In theory, reversing the positive and negative electrical connections on an infrared LED won’t just stop it from emitting light, but will actually suppress the thermal radiation that it should be producing just because it’s at room temperature. “The LED, with this reverse bias trick, behaves as if it were at a lower temperature,” Reddy says.
However, measuring this cooling and proving anything interesting happened is complicated. To get enough IR light to flow from an object into the LED, the LED and object must be extremely close together—less than a single wavelength of IR light. This is necessary to take advantage of “near field” or “evanescent coupling” effects, which lets more infrared photons (or particles of light) cross from the object to be cooled into the LED.

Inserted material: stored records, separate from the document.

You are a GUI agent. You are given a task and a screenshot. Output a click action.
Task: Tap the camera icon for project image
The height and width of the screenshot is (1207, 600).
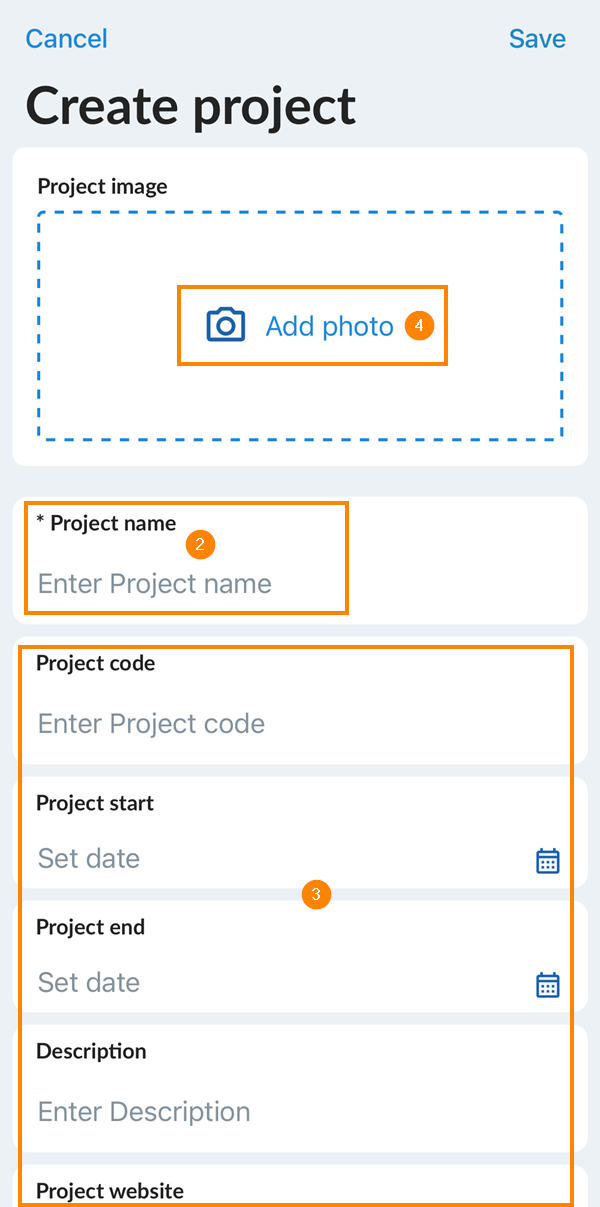(226, 326)
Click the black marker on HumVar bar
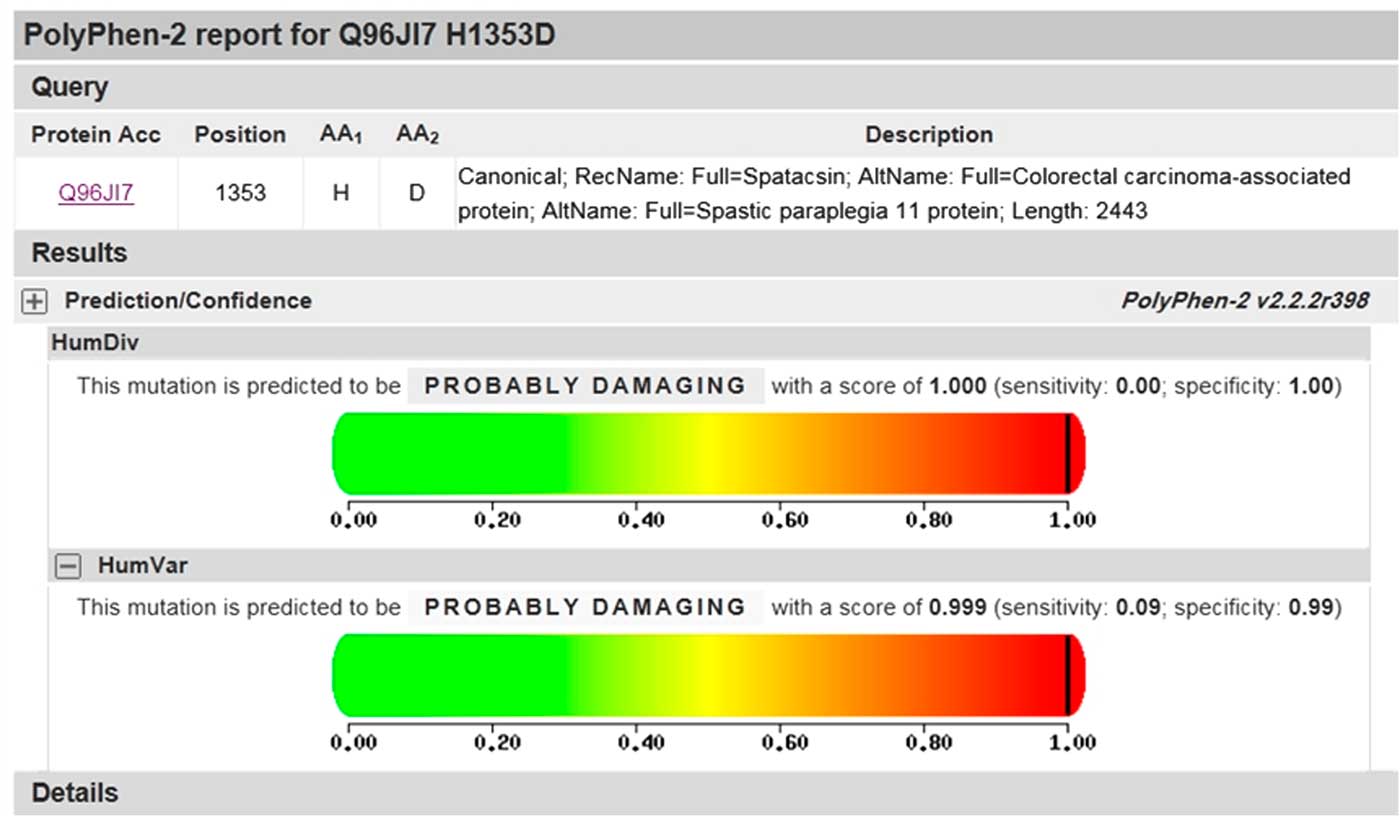1400x817 pixels. 1068,675
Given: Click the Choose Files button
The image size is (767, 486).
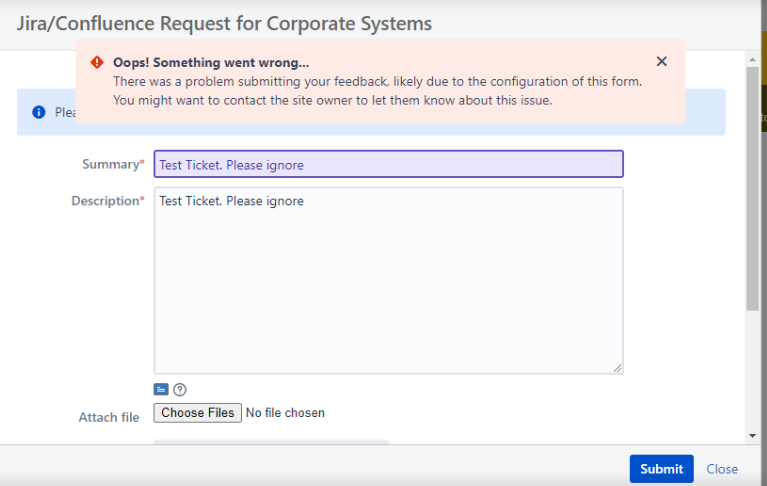Looking at the screenshot, I should (198, 413).
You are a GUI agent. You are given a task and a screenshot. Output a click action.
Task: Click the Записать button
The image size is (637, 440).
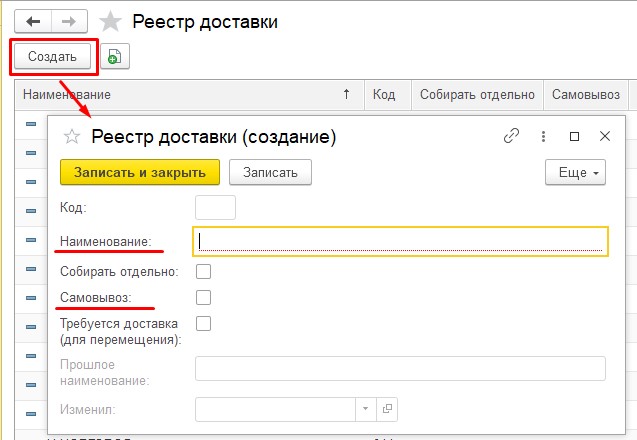pyautogui.click(x=270, y=172)
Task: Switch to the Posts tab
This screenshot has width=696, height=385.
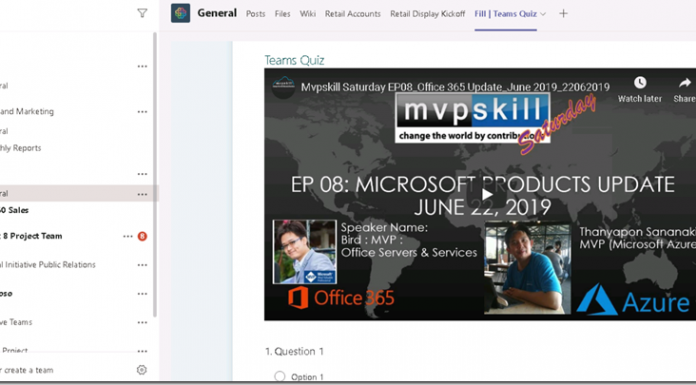Action: click(x=256, y=14)
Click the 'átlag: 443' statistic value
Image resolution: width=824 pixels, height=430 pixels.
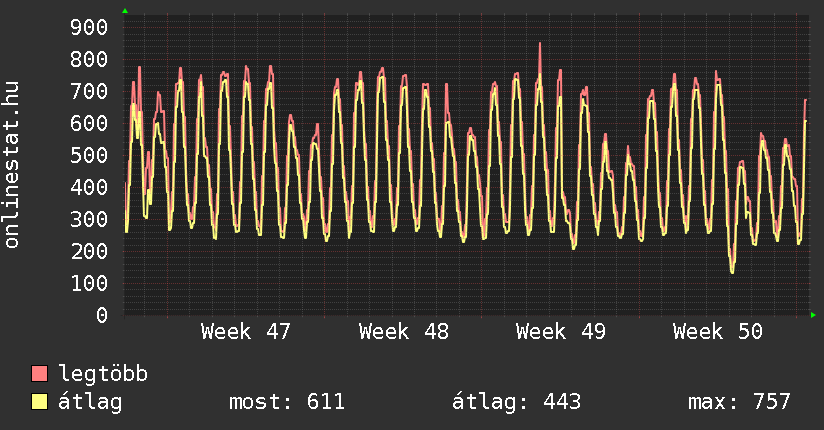point(517,402)
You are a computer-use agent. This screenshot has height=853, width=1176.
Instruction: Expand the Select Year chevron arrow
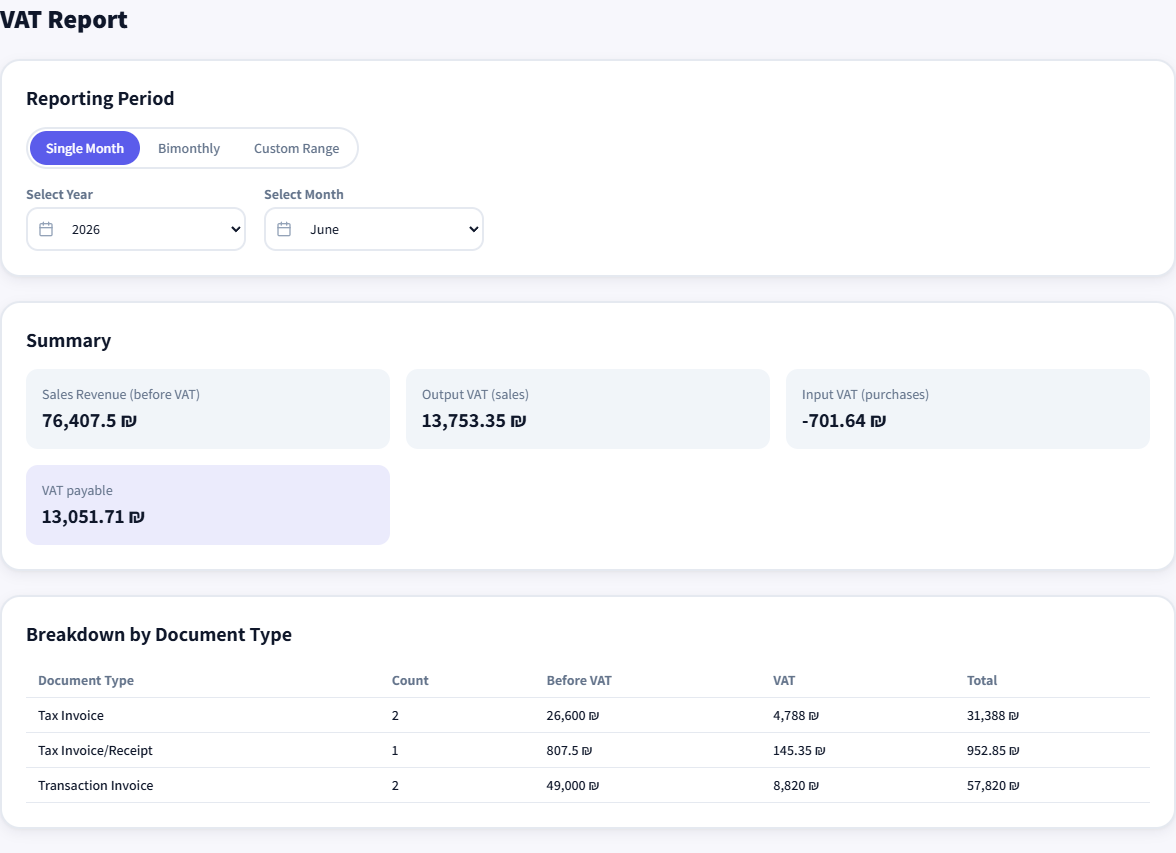point(236,229)
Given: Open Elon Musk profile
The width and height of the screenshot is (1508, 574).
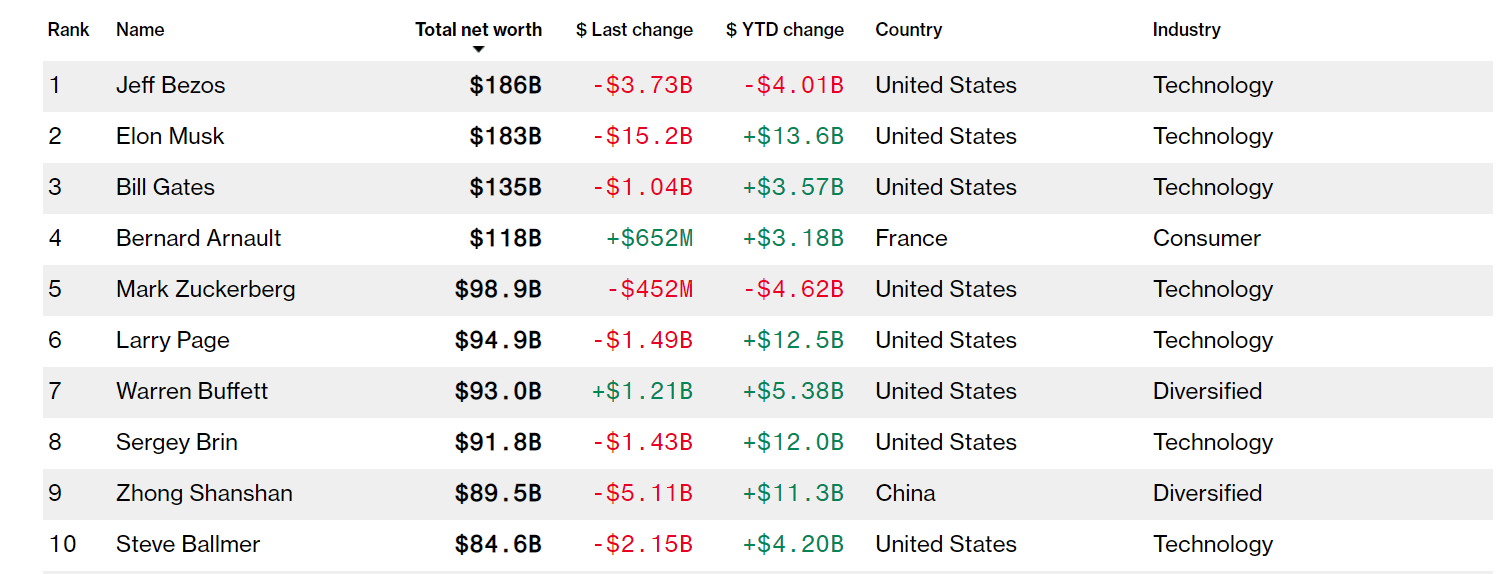Looking at the screenshot, I should pyautogui.click(x=170, y=137).
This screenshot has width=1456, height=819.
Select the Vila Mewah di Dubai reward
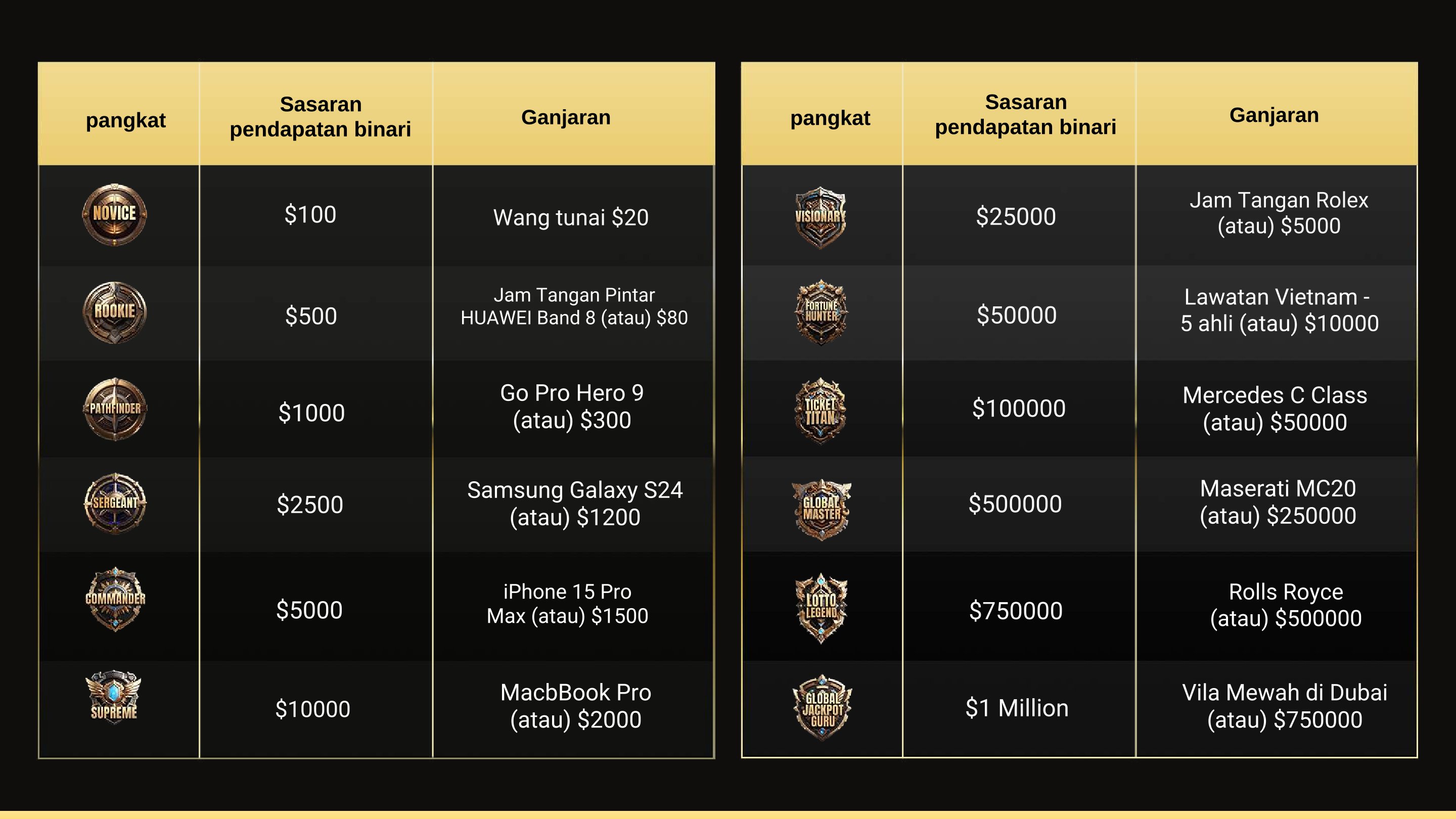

Reddy and Meyhofer’s team had a leg up because they had already been heating and cooling nanoscale devices, arranging them so that they were only a few tens of nanometers apart. At this range, a photon that would not have escaped the object to be cooled can pass into the LED, almost as if the gap between them did not exist. And the team had access to an ultra-low vibration laboratory where measurements of objects separated by nanometers become feasible because vibrations, such as those from footsteps by others in the building, are dramatically reduced.
The UM team modified an infrared photodiode about the size of a grain of rice, shown in this electron microscope image. It smoothed its surface so that they could place it just 55 nanometers (0.000055 millimeters) from a custom-made calorimeter. Calorimeter measurements showed that the photodiode, when run with electrodes reversed, behaved as if it were at a lower temperature, and cooled the calorimeter. (Courtesy: Linxiao Zhu)
The group proved the principle by building a minuscule calorimeter (a device that measures changes in energy) and placing it next to an LED about the size of a grain of rice. The calorimeter and LED were constantly emitting and receiving thermal photons from each other and elsewhere in their environments. “Any object at room temperature is emitting light,” Meyhofer says. “A night-vision camera basically captures the IR light that coming from a warm body.”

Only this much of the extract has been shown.